## Problem
Please retype the records below exactly, from the first line through the line containing "1119x476 pixels.", and leave out any pictures.
=== Section Start ===
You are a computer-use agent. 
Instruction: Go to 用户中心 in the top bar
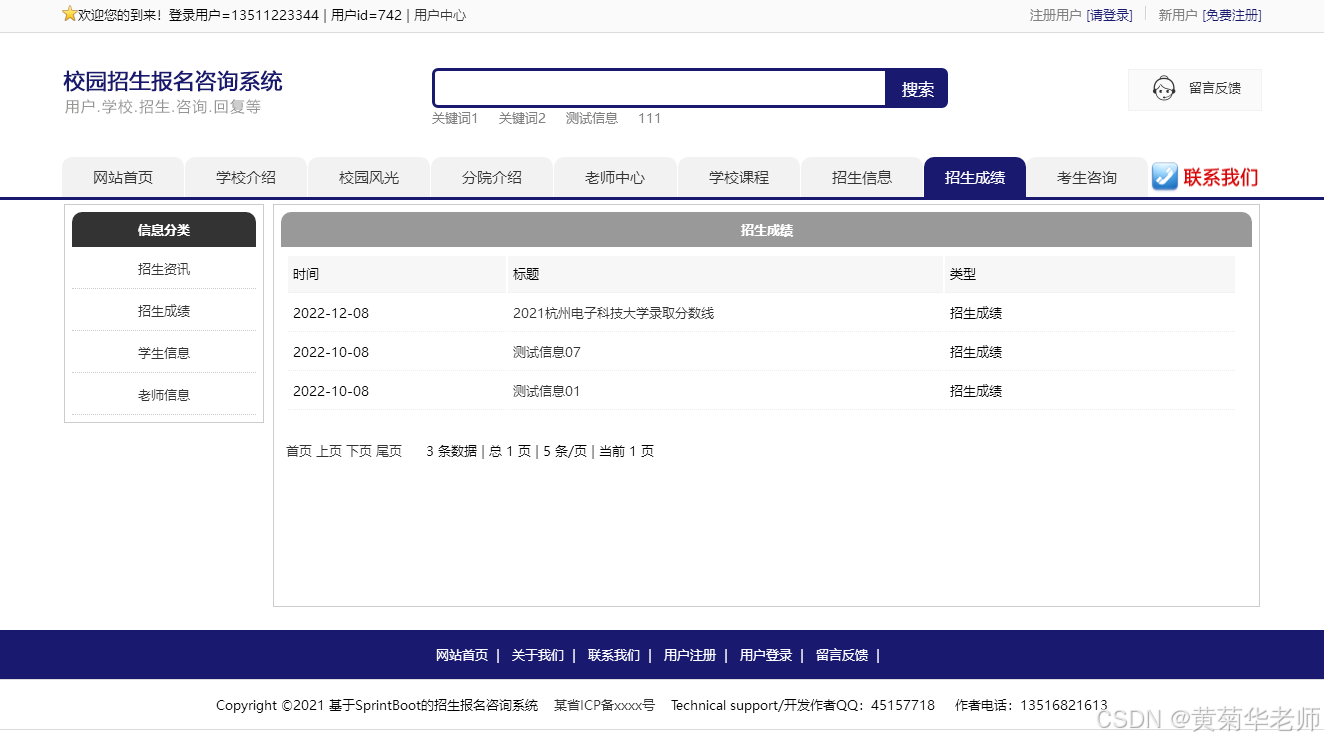438,15
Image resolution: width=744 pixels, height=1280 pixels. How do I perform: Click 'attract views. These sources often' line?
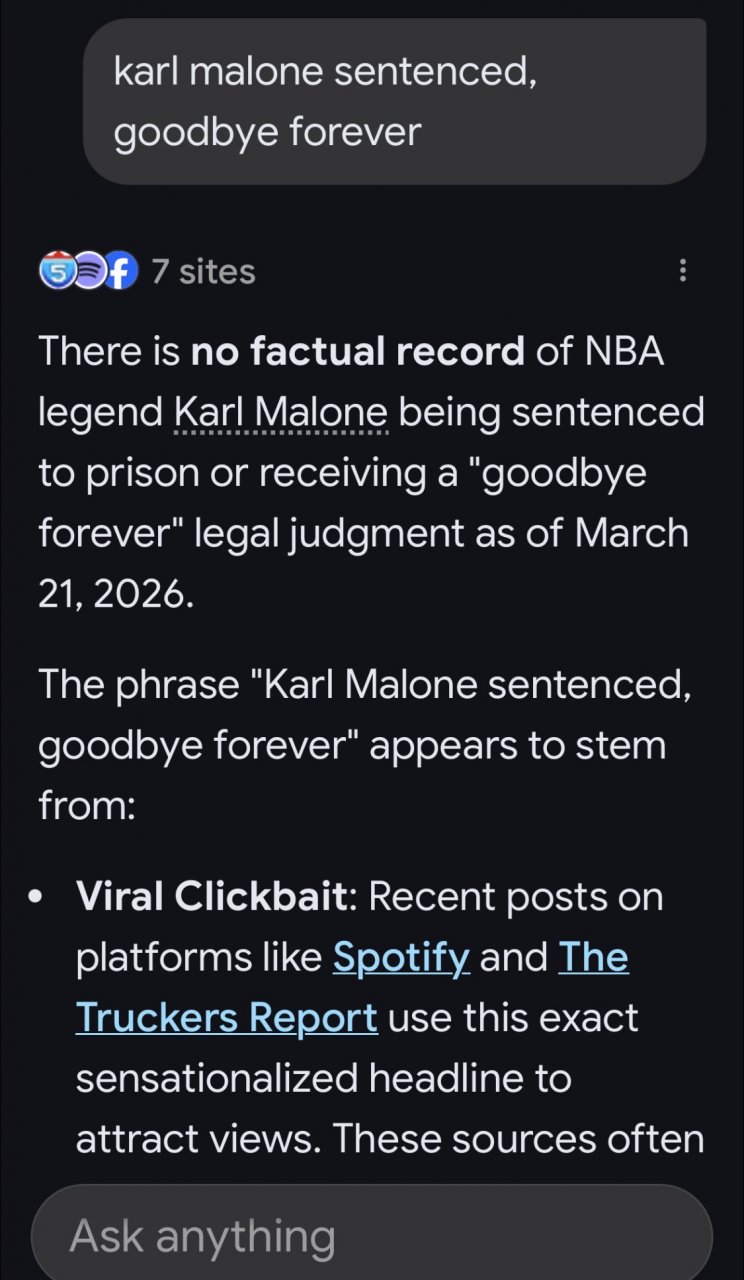click(390, 1139)
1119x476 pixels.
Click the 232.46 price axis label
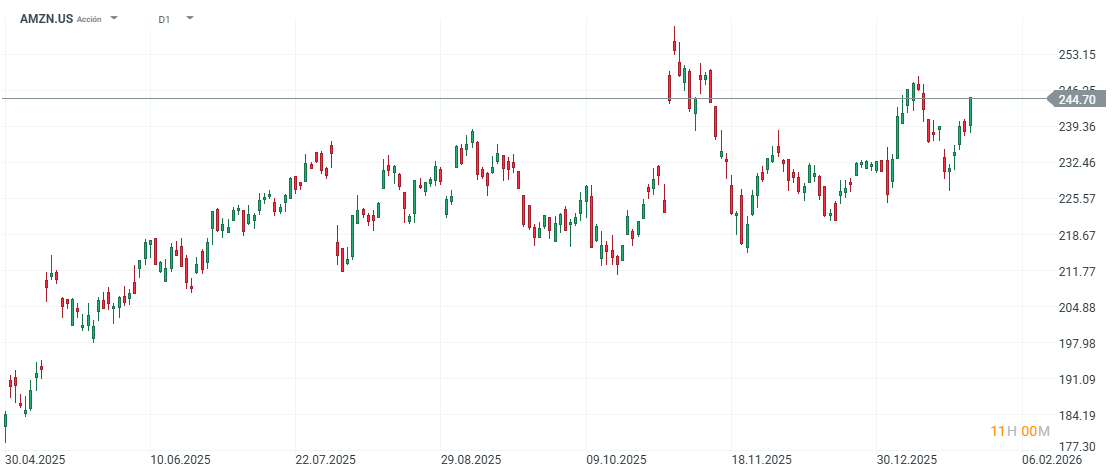(x=1077, y=163)
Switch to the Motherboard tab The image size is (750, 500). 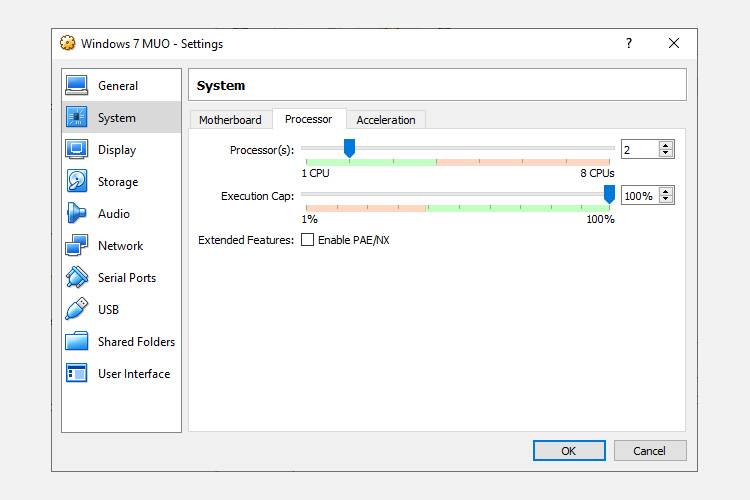pos(230,120)
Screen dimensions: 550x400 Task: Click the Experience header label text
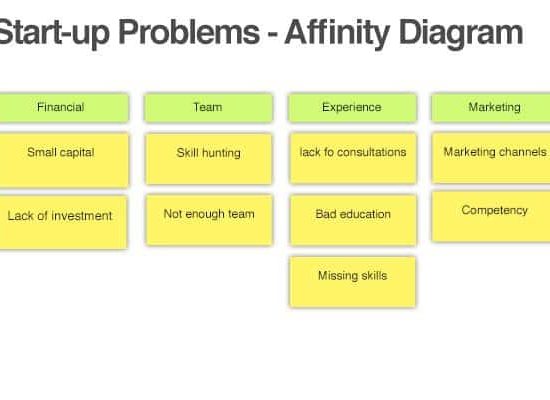click(352, 107)
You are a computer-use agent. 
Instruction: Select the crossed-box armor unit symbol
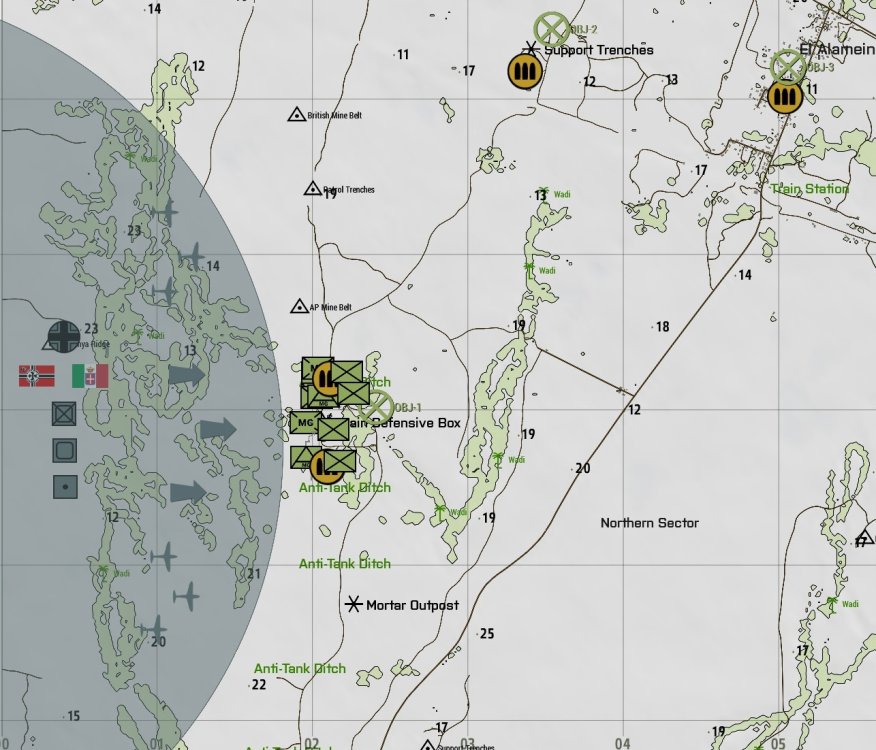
=== Section End ===
## Written reply
You are a computer-use agent. 
Instruction: Go to 用户中心 in the top bar
438,15
Image resolution: width=744 pixels, height=1280 pixels. How do I perform: Click 'attract views. These sources often' line?
click(390, 1139)
1119x476 pixels.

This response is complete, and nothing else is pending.